Apollo Passive Seismic Experiment from Apollo 15. Credit: NASA

The Apollo Passive Seismic Experiment measured seismic waves on the Moon and consisted of four seismometers deployed on the lunar near side during the Apollo missions between 1969 and 1972. The instruments continuously recorded ground motion until late-1977. But the data was thought to be rather weak because of the small number of stations, the lack of observation of far-side events, and interference from “moon quakes.” As this was the only direct measurements from the Moon available, various researchers differed on key characteristics such as the core’s radius, composition, and state (i.e., whether it was solid or molten.)

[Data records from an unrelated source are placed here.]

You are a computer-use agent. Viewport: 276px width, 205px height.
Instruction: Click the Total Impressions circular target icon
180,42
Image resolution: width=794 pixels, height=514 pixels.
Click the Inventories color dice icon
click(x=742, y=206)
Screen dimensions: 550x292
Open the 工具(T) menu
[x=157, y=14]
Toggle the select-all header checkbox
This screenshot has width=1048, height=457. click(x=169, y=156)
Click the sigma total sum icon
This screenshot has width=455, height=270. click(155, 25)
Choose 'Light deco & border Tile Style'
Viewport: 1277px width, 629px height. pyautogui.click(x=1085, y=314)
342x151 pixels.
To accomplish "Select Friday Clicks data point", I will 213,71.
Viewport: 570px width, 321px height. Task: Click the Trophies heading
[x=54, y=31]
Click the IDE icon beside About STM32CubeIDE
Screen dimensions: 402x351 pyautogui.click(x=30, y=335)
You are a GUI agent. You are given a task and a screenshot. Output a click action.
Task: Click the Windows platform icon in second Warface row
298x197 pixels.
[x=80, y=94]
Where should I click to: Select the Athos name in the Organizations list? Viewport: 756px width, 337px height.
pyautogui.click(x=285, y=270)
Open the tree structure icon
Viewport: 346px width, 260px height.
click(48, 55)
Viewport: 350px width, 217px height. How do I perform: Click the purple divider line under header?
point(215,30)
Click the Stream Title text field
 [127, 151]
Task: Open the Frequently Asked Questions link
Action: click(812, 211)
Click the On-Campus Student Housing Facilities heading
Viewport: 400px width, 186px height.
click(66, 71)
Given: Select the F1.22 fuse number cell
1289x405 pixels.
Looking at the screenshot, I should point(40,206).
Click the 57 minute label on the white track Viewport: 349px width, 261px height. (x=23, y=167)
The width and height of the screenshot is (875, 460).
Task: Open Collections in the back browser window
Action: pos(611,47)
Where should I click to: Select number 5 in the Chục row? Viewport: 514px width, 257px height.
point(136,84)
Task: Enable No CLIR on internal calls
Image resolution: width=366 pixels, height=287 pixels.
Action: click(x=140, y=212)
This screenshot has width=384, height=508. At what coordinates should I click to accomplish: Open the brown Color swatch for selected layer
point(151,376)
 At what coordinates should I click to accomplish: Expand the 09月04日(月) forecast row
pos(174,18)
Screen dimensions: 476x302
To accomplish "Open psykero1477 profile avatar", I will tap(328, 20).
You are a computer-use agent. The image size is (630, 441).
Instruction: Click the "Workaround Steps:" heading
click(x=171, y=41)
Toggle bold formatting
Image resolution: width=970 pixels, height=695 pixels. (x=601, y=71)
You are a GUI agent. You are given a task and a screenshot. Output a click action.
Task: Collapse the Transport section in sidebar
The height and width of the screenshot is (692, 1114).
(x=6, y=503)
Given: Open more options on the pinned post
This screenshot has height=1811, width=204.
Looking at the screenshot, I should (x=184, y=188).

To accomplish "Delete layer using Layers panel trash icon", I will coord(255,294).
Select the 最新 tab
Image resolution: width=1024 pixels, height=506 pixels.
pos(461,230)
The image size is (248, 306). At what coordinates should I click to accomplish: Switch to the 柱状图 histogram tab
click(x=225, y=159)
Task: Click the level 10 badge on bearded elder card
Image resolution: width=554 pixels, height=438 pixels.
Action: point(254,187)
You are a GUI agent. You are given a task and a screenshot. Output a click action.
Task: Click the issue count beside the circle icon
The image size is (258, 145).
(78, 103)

“The moon’s deepest interior, especially whether or not it has a core, has been a blind spot for seismologists,” said Ed Garnero, a professor at Arizona State University and a member of the research team. “The seismic data from the old Apollo missions were too noisy to image the moon with any confidence.”

Weber and her colleagues re-analyzed the Apollo data using a method usually used for processing seismic data on Earth. Called array processing, seismic recordings are added together or “stacked” in a special way and studied together. The multiple recordings processed together allow researchers to extract very faint signals. The depth of layers that reflect seismic energy can be identified, ultimately signifying the composition and state of matter at varying depths.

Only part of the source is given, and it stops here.